Tutti fattori che fanno propendere per il fatto che a fine stagione, o anche in corso d'opera se la situazione dovesse precipitare, si arriverebbe ai saluti. Saluti che, va detto con grande chiarezza, avranno un costo affatto banale. Tudor, infatti, è legato alla Juventus fino al 30 giugno 2027 con un ingaggio di 3 milioni di euro netti all'anno.
Una cifra che lo mette al sesto posto nella graduatoria degli ingaggi degli allenatori di Serie A, ben lontano dagli 8 di Conte e Allegri, ma anche dai 5 di Gasperini e Pioli.
Ma in caso di esonero, sia esso a fine stagione o in corso d'opera quali sarebbero i nomi in corsa. Il sogno, il numero uno era, è e sarà quello di Antonio Conte.
La scorsa estate tutto faceva propendere per il ritorno del tecnico leccese in Bianconero ma poi Aurelio De Laurentiis ha saputo trovare gli argomenti giusti per trattenerlo a Napoli.

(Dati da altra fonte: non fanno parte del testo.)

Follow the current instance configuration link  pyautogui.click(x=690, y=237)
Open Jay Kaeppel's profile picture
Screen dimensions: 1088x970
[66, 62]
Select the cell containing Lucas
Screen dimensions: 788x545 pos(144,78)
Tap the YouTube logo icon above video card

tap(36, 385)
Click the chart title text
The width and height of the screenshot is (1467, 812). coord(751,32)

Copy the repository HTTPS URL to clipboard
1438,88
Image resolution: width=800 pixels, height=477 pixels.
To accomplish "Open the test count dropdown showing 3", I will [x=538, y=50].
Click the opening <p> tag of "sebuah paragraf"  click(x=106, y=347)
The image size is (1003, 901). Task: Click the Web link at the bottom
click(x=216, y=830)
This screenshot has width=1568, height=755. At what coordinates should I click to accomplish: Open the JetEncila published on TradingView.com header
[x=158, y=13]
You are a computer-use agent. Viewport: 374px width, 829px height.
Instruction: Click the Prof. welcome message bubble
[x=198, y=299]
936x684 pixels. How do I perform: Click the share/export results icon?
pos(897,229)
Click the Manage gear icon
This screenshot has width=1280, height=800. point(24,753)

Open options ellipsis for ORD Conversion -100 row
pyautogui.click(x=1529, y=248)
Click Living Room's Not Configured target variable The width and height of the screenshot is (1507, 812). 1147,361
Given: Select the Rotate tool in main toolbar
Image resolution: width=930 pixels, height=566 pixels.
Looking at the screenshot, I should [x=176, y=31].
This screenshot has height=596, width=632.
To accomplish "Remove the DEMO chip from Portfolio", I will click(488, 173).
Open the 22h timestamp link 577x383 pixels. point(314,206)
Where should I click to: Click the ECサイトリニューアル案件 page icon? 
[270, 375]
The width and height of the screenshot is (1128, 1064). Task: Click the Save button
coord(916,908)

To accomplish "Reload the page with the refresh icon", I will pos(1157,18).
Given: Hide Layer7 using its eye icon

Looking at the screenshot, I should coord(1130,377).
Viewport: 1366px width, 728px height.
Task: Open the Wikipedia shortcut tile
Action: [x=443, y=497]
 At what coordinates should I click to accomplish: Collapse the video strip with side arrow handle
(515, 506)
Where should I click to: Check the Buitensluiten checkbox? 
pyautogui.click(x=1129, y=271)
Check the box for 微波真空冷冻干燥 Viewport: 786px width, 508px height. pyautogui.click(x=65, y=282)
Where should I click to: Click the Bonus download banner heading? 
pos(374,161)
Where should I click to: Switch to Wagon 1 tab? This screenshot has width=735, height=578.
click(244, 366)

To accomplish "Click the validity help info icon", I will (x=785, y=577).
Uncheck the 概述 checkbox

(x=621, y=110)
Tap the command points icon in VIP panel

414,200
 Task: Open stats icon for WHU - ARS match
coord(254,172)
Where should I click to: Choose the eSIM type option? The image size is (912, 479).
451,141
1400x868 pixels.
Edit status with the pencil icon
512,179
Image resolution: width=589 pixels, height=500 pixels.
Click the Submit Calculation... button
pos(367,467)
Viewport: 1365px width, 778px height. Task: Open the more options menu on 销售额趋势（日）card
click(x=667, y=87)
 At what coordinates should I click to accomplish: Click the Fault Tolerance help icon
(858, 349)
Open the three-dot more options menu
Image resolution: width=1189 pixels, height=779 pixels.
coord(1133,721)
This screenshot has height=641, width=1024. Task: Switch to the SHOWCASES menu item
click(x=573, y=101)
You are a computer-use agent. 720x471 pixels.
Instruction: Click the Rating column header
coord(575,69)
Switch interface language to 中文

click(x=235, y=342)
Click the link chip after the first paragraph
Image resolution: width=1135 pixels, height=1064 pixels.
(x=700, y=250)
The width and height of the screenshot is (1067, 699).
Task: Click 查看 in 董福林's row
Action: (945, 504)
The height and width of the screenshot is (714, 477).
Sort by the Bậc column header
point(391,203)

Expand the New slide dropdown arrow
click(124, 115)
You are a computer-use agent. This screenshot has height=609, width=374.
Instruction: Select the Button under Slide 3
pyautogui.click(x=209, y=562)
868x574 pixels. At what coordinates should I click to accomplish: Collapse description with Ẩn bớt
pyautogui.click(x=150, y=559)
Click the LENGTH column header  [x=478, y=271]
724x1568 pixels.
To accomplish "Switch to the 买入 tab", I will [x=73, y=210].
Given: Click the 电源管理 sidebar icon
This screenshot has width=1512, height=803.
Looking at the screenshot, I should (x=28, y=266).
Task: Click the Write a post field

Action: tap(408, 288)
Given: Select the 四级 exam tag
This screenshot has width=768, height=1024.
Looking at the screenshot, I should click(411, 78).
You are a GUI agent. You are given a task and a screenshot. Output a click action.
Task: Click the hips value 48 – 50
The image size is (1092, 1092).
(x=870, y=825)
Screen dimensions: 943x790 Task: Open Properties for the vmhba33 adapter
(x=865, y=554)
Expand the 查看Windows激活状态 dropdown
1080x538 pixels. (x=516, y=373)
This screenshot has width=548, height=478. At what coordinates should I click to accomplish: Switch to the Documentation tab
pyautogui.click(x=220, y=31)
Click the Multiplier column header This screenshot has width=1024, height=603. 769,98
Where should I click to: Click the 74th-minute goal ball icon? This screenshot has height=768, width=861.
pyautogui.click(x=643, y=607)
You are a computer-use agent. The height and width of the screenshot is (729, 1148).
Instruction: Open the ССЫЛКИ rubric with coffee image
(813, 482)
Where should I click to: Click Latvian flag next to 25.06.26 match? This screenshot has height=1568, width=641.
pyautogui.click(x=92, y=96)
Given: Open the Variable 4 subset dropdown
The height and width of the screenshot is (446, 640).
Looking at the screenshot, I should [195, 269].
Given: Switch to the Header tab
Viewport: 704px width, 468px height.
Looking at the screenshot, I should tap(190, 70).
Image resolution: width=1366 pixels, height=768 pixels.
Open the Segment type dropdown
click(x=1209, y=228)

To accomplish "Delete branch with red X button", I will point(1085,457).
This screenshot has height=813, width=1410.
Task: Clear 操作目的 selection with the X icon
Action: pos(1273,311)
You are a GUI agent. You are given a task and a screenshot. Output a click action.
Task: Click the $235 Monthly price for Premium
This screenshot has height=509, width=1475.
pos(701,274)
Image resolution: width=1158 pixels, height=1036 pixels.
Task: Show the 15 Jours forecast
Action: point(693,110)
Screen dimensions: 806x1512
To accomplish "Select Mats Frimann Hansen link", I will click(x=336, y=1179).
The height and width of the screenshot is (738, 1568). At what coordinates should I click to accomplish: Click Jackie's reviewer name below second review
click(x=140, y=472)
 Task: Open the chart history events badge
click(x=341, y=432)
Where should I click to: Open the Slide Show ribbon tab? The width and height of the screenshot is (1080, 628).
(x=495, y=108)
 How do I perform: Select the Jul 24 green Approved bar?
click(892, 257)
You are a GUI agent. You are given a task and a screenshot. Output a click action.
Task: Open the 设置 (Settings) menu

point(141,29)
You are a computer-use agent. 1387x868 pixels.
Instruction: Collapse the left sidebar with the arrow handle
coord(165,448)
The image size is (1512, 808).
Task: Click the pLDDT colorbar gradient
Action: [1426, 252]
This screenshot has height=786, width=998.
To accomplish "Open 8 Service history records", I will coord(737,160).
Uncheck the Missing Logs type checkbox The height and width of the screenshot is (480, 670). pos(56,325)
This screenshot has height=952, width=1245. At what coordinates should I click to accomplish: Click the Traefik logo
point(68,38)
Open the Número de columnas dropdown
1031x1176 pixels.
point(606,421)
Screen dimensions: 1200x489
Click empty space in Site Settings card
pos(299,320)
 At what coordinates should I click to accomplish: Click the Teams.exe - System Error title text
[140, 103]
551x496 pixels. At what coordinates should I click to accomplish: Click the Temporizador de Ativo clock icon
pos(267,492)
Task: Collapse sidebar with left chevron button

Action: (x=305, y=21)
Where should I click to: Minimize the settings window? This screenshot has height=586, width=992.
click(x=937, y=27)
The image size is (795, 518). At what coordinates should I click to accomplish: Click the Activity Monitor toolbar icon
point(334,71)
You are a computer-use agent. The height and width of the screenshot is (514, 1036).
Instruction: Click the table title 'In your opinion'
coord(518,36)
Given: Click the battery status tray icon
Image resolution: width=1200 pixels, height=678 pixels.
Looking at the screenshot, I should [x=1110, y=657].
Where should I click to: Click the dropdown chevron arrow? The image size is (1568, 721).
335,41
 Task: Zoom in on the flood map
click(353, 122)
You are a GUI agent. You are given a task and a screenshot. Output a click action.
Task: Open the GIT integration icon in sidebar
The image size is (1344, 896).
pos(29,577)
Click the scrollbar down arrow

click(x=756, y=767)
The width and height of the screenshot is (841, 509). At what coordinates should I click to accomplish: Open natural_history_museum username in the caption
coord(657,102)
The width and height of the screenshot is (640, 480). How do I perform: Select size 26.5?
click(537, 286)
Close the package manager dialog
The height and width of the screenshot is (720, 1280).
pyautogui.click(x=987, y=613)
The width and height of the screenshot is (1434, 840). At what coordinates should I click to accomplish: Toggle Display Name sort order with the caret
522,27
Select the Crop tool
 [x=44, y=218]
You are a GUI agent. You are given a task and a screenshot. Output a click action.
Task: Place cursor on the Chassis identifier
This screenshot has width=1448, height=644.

In estate la situazione potrebbe cambiare, ma ad oggi è poco più che una suggestione. L'alternativa, di lusso, è quella di Luciano Spalletti libero da impegni e voglioso di tuffarsi di nuovo in una avventura di campo.
Da non scartare, ma più sullo sfondo, le opzioni Roberto Mancini e Raffaele Palladino.
Ma quanto costerebbe alla Juventus l'esonero di Tudor, al momento assolutamente non all'ordine del giorno, e l'ingaggio di un tecnico top.
In caso di esonero a fine stagione la Juventus, salvo transazioni, dovrebbe accollarsi 6 milioni di euro per 12 mesi fino al 30 giugno 2027 più l'ingaggio, non inferiore ai 5 milioni netti 10 lordi nel caso di Mancini e di 4 milioni, 8 lordi, nel caso di Spalletti, meno, molto meno, sull'opzione Palladino che avrebbe un costo di circa 2 milioni netti, 4 lordi a stagione.
Tutti fattori che devono passare, giocoforza, per la qualificazione alla prossima Champions League. Impresa che, stando alla classifica e alla condizione attuale, della Juventus è affatto scontata.
Ma la stagione è lunga, tempo e modo per migliorare ce n'è in abbondanza importante è saper cogliere i segnali negativi e correggerli per tempo. A Comolli, Modesto e allo stessoTudor l'onere e l'onore di farlo il prima possibile.